Та часть кафе, в которой мы сидели, выходила на Каннебьер. Со своего места я видел Старую гавань. У Бельгийской набережной стояла канонерка. За парапетом набережной среди мачт и рей рыбачьих лодок поднимались высокие серые трубы, – я видел все это в окно, сквозь клубы табачного дыма, наполнявшего кафе.

Заходящее солнце освещало форт. Уж не задул ли снова мистраль? Женщины на улице натянули на головы капюшоны. Лица людей, входивших в кафе через вертящуюся дверь, были напряженными. От ветра и тревоги. Никто не любовался морем, освещенным солнцем, зубцами церкви св. Виктора, сетями, которые рыбаки разложили для просушки вдоль всего причала. Люди говорили, не умолкая, о транзите, о паспортах, срок которых истекал, о трехмильной зоне, курсе доллара, о разрешении на выезд и опять о транзите. Мне захотелось встать и уйти. Мне все опротивело.

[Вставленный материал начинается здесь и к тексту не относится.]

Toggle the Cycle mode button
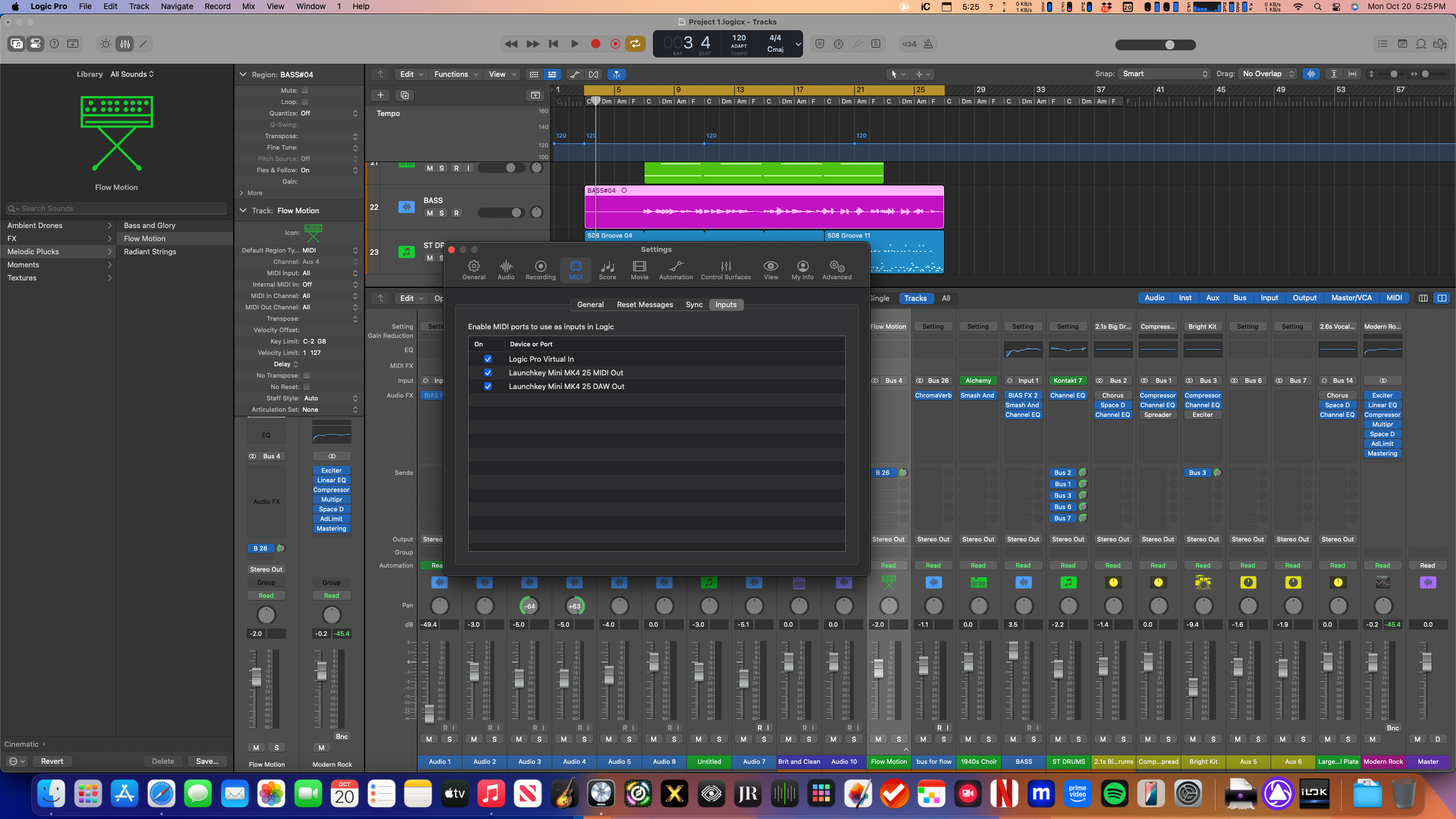Image resolution: width=1456 pixels, height=819 pixels. (x=635, y=44)
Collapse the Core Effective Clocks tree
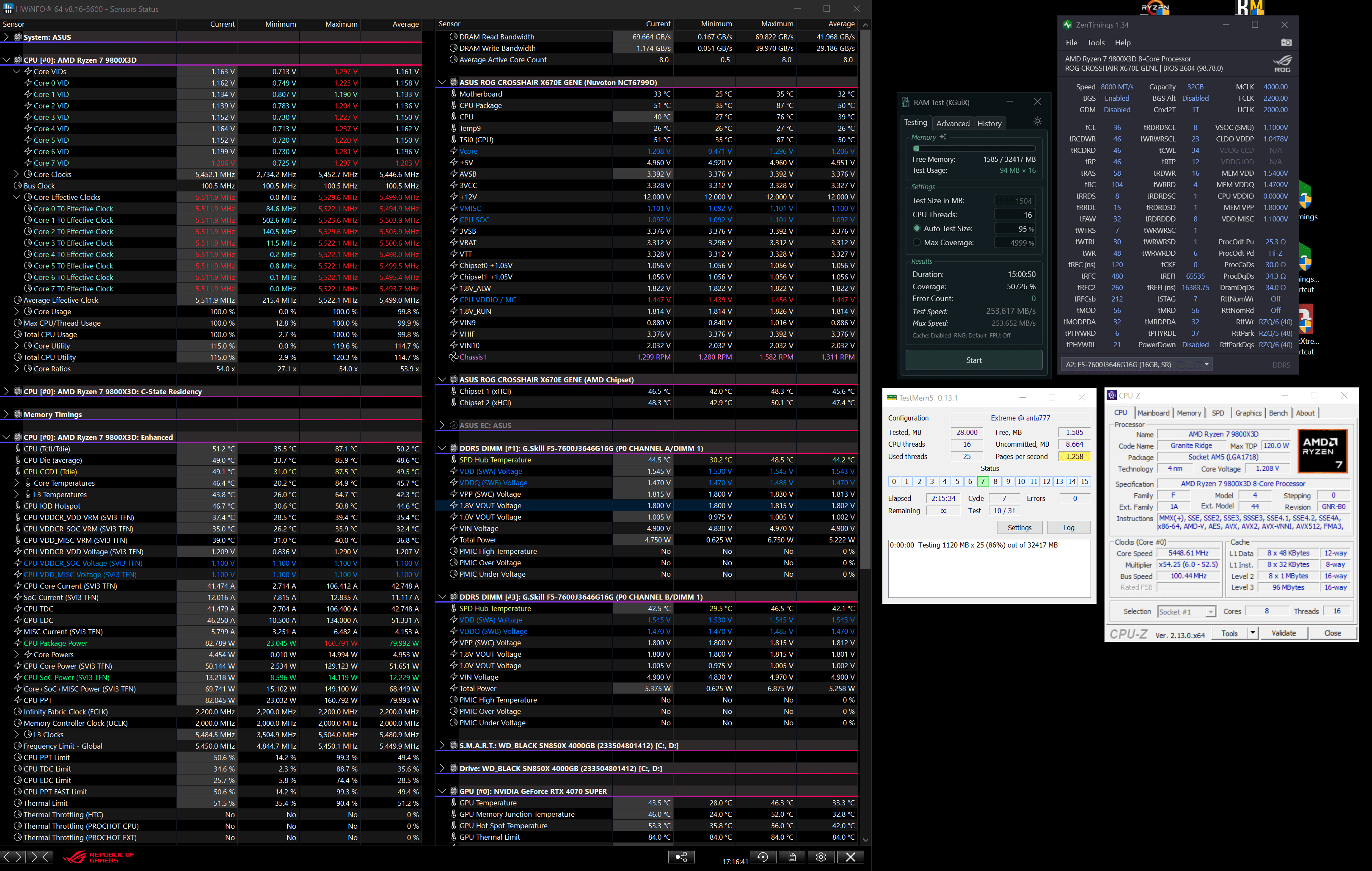The height and width of the screenshot is (871, 1372). point(17,197)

И вдруг мое настроение изменилось. Почему? Я никогда не знаю, чем бывают вызваны такие перемены. Болтовня вокруг показалась мне уже не отвратительной, а захватывающей. Извечная портовая болтовня, такая же древняя, как сама Старая гавань, а быть может, ещё древнее. Чудесные, старые как мир портовые сплетни, не затихавшие с тех пор, как шумит Средиземное море. Сплетни финикийские я критские, греческие и римские… Никогда не переводились болтуны, боявшиеся не попасть на отходящий корабль и не сберечь своих денег; люди, бегущие от всех действительных и мнимых опасностей; дети, потерявшие своих матерей; матери, потерявшие своих детей; остатки разгромленных армий, беглые рабы, изгои – выходцы из разных стран. Все они в конце концов добирались до моря и старались попасть на корабли, чтобы открыть новые страны, откуда их тоже потом прогонят. Все они бежали от смерти, и смерть преследовала их по пятам. Здесь, должно быть, всегда стояли на якоре корабли – ведь это был рубеж Европы, и море врезалось в сушу. Здесь всегда искали временного прибежища, потому что дороги здесь упирались в море. Я чувствовал себя древним, как мир, мне казалось, что я живу на земле уже тысячи лет, казалось, что все это я уже пережил, и вместе с тем я ощущал себя молодым, жадным до всего, что ждет меня впереди, я чувствовал себя бессмертным. Но это чувство вскоре прошло, оно было слишком сильным для меня, слабого. Меня снова охватило отчаяние, отчаяние и тоска по родине. Мне было жаль своих зря потраченных двадцати семи лет, растерянных в чужих странах.